How to Find and Keep a Great Fundraiser
The news is not good lately about how effective the head fundraisers are at nonprofit organizations. A new study by CompassPoint reveals some startling realities about the fundraiser role in the nonprofit sector:
- 25 percent of executive directors fired their last development directors
- 33 percent of executive directors are lukewarm about their current development directors
- More than 50 percent of executive directors say they can’t find well-qualified fundraisers
- 50 percent of development directors plan to leave within the next two years
- And 40 percent plan to leave fundraising altogether
That sounds like a fundraising crisis to me. And it’s just another example of why fundraising in the nonprofit sector is broken.

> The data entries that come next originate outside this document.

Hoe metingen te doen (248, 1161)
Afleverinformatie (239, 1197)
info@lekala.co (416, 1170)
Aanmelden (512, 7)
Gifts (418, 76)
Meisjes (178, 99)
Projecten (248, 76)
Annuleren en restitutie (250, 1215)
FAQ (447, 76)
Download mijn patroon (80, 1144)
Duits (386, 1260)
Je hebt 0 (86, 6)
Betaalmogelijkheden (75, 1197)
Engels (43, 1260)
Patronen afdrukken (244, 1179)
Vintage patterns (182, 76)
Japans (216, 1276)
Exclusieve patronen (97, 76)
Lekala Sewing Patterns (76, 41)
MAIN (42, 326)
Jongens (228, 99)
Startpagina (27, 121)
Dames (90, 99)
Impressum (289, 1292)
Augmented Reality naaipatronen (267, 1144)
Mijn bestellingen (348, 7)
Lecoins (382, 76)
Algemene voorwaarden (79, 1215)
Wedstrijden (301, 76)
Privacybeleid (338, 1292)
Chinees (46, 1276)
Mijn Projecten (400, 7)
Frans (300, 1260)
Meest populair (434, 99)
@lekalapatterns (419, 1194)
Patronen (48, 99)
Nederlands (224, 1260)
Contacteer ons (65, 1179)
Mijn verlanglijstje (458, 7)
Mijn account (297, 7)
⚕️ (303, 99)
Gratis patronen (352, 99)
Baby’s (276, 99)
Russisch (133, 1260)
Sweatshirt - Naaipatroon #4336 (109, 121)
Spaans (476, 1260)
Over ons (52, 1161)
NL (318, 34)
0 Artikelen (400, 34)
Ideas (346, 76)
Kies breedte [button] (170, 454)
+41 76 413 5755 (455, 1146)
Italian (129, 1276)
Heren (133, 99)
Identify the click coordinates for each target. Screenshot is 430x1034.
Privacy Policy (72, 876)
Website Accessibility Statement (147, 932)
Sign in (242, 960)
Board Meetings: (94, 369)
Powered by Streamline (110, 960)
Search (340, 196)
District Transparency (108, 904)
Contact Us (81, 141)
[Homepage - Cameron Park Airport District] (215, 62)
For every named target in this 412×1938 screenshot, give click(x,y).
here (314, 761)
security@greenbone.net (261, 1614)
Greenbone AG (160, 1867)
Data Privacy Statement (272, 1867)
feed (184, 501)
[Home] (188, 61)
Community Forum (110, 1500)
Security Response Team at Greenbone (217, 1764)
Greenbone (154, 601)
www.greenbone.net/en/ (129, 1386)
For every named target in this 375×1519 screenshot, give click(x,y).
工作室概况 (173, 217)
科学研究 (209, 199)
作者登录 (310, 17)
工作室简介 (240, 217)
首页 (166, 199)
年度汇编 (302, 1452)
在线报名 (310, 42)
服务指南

What I find most troubling about CompassPoint’s recent study is that it makes nonprofits sound so powerless to do anything about this deep dissatisfaction with fundraising performance. But I think it’s not staff, board or donors who are lacking — rather it’s the entire fundraising approach.
Here is how to go about finding and keeping a great fundraiser.
Hire a money head
Don’t hire someone who can just write grants or someone who can just work with individual donors. Take a look at the entire financial engine of your organization, and hire someone who can develop and execute a strategy for strengthening and growing all aspects of that financial engine. If you have significant government grants or earned income, make sure you have someone on board who understands and can work with those aspects as well as the private money that flows to the organization.
Develop a financing plan
Don’t just expect to hire someone who will magically make money appear. Your head fundraiser has to be in charge of developing and executing an overall financing strategy for your organization. And that means that you need an overall financing strategy for your organization. Without a strategy, your chief fundraiser and your nonprofit are sunk.